分子部分：anchor与positive样本的相似度；分母部分：去除了anchor与anchor的样本对相似度，包含了anchor与positive的样本对，以及所有anchor与negative的样本对；

batch的总损失定义：
\[\mathcal{L}=\frac{1}{2N}\sum_{k=1}^{N}\left[\ell(2k-1,2k)+\ell(2k,2k-1)\right] \]
最小化损失函数$\mathcal{L}$，更新$f$和$g$；

下面给出SimCLR的PyTorch实现代码，相较于伪代码，实际实现中发生了变化。在每个batch中，anchor样本与对应的positive样本不是相邻的，而在两个batch堆叠的，例如 $z_i\ (i<N)$对应的正样本是$z_{i+N}$

import torch
from torch import nn
import torch.nn.functional as F


def cal_cosine_similarity(a, b):
    feat = torch.cat((a, b), dim=0)
    return F.cosine_similarity(feat.unsqueeze(1), feat.unsqueeze(0), dim=-1)




def simclr(z_i, z_j, temperature=0.5):

    batch_size = z_i.shape[0]
    sim_matrix = cal_cosine_similarity(z_i, z_j)
    sim_ij = torch.diag(sim_matrix, batch_size) # 取anchor样本与positive样本的相似度
    sim_ji = torch.diag(sim_matrix, -batch_size) # 取positive样本与anchor样本的相似度

    mask = (~torch.eye(batch_size * 2, batch_size * 2, dtype=torch.bool)).float().to(z_i.device)

    positives = torch.cat([sim_ij, sim_ji], dim=0)
    nominator = torch.exp(positives / temperature) # 分子


    denominator = mask * torch.exp(sim_matrix / temperature) # 分母

    all_loss = -torch.log(nominator / torch.sum(denominator, dim=1))

    return torch.mean(all_loss)


if __name__ == '__main__':
    batch_size = 4
    feat_dim = 16
    torch.manual_seed(0)

    z_i = torch.rand((batch_size, feat_dim))
    z_j = torch.rand((batch_size, feat_dim))

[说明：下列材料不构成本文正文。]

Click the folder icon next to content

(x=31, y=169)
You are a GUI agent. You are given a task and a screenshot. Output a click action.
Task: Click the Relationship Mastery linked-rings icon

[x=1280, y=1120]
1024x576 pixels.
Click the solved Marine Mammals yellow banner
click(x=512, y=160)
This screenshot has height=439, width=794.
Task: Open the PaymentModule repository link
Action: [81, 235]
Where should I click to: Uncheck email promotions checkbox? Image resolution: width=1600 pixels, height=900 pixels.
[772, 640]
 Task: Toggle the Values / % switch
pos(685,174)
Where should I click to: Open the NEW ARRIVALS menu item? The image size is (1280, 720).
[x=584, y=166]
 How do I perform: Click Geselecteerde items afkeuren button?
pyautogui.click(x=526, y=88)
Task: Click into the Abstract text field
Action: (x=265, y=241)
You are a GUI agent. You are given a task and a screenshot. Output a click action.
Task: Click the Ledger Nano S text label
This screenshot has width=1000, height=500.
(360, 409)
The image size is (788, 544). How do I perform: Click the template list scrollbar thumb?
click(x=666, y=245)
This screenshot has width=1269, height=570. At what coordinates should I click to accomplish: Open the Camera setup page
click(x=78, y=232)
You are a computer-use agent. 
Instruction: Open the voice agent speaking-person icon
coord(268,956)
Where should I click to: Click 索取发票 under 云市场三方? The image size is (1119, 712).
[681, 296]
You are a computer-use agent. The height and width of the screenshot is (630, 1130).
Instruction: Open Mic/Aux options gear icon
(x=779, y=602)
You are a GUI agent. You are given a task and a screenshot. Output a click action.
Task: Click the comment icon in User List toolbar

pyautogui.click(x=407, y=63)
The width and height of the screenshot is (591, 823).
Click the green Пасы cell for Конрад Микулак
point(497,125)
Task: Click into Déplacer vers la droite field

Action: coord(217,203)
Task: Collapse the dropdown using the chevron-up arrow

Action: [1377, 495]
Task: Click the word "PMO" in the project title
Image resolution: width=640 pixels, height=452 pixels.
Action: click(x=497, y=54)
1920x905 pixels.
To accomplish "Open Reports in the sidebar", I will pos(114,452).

    z_i = F.normalize(z_i, dim=-1)
    z_j = F.normalize(z_j, dim=-1)

    loss = simclr(z_i, z_j)
    print(loss)

或者使用NT-Xent loss（the normalized temperature-scaled cross entropy loss）的形式，使用交叉熵来计算损失，但是这种方式需要自己设计labels

def nt_xent_loss(z_i, z_j, temperature=0.5):
    batch_size = z_i.shape[0]
    sim_matrix = cal_cosine_similarity(z_i, z_j) / temperature
    # 构建标签
    labels = torch.arange(batch_size)
    labels = torch.cat([labels + batch_size, labels], dim=0).to(z_i.device)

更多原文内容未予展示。